Prisonniers autrichiens à Novare, pendant la campagne de 1859. Dessin extrait du Journal de campagne de Charles Robert. Paris, Archives du ministère des Affaires étrangères, Mémoires et Documents Italie.
« Le soleil du 25 éclaira l'un des spectacles les plus affreux qui se puissent présenter à l'imagination. Le champ de bataille est partout couvert de cadavres d'hommes et de chevaux ; les routes, les fossés, les ravins, les buissons, les prés sont parsemés de corps morts, et les abords de Solferino en sont littéralement criblés. Les champs sont ravagés, les blés et les maïs sont couchés, les haies renversées, les vergers saccagés, de loin en loin on rencontre des mares de sang.
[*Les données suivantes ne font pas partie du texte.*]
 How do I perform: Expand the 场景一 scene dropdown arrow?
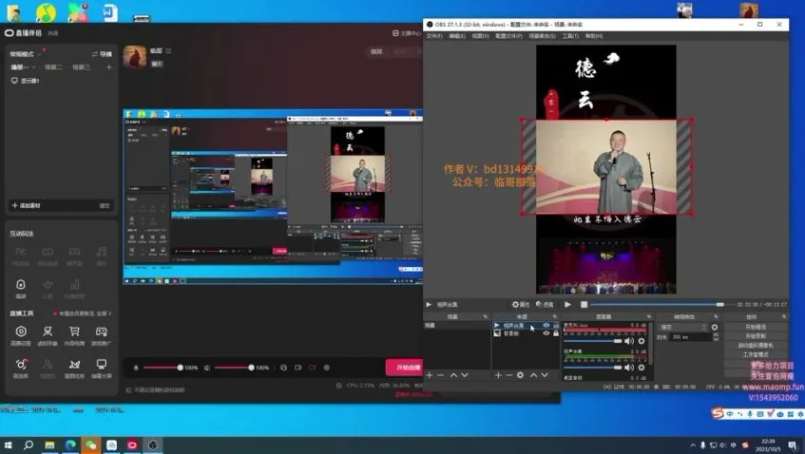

Les villages sont déserts, et portent les traces des ravages de la mousqueterie, des fusées, des bombes, des grenades et des obus; les murs sont ébranlés et percés de boulets qui ont ouvert de larges brèches ; les maisons sont trouées, lézardées, détériorées; leurs habitants qui ont passé près de vingt heures cachés et réfugiés dans leurs caves, sans lumière et sans vivres, commencent à en sortir, leur air de stupeur témoigne du long effroi qu'ils ont éprouvé.
Aux environs de Solferino, mais surtout dans le cimetière de ce village, le sol est jonché de fusils, de sacs, de gibernes, de gamelles, de shakos, de casques, de képis, de bonnets de police, de ceinturons, enfin de toutes sortes d'objets d'équipement, et même de débris de vêtements souillés de sang, ainsi que de monceaux d'armes brisées.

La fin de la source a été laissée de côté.